Work order: Only the lines from the one with "Where should I" to the end of the data below should be given again, exactly, with both ends included and pictures omitted.

Input material:
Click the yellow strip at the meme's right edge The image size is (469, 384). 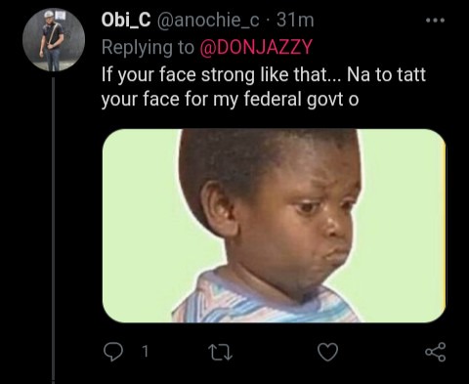click(444, 228)
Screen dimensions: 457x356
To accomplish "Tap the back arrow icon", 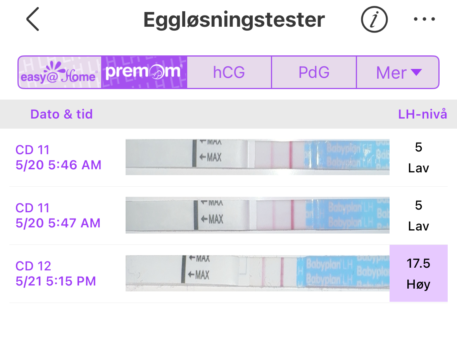I will point(33,19).
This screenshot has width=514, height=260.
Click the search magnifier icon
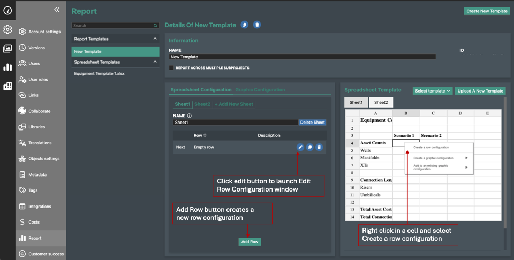(156, 26)
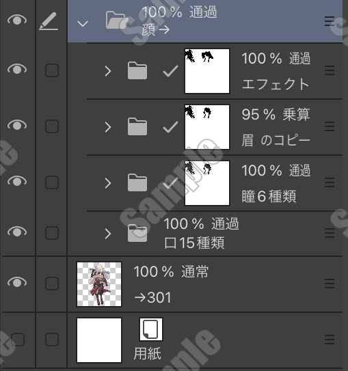Screen dimensions: 348x371
Task: Click the grip handle of →301 layer
Action: click(x=330, y=284)
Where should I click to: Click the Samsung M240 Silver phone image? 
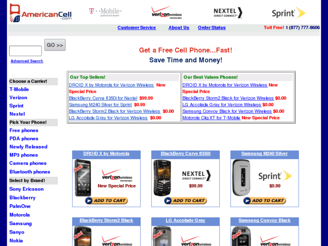point(241,178)
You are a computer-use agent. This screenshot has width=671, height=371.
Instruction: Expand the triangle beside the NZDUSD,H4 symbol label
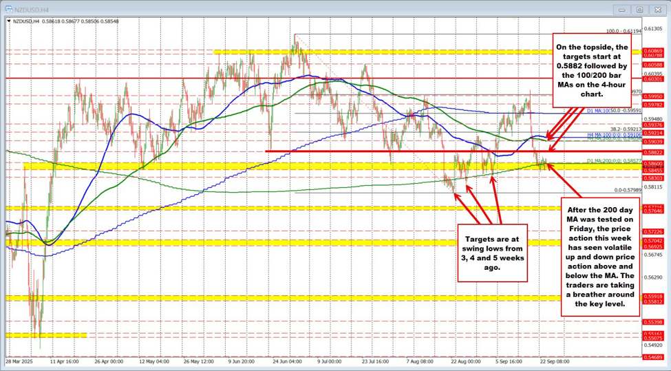pyautogui.click(x=10, y=22)
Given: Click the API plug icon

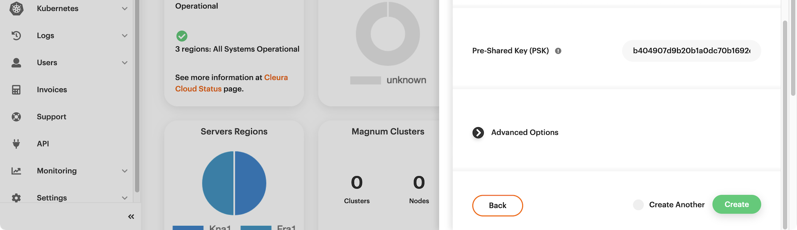Looking at the screenshot, I should (16, 144).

Solved problem:
Where should I click to: Click the Samsung M240 Silver phone image? 
point(241,178)
You are a computer-use agent. This screenshot has width=671, height=371.
Instruction: Expand the triangle beside the NZDUSD,H4 symbol label
pyautogui.click(x=10, y=22)
Given: Click the API plug icon

Looking at the screenshot, I should (16, 144).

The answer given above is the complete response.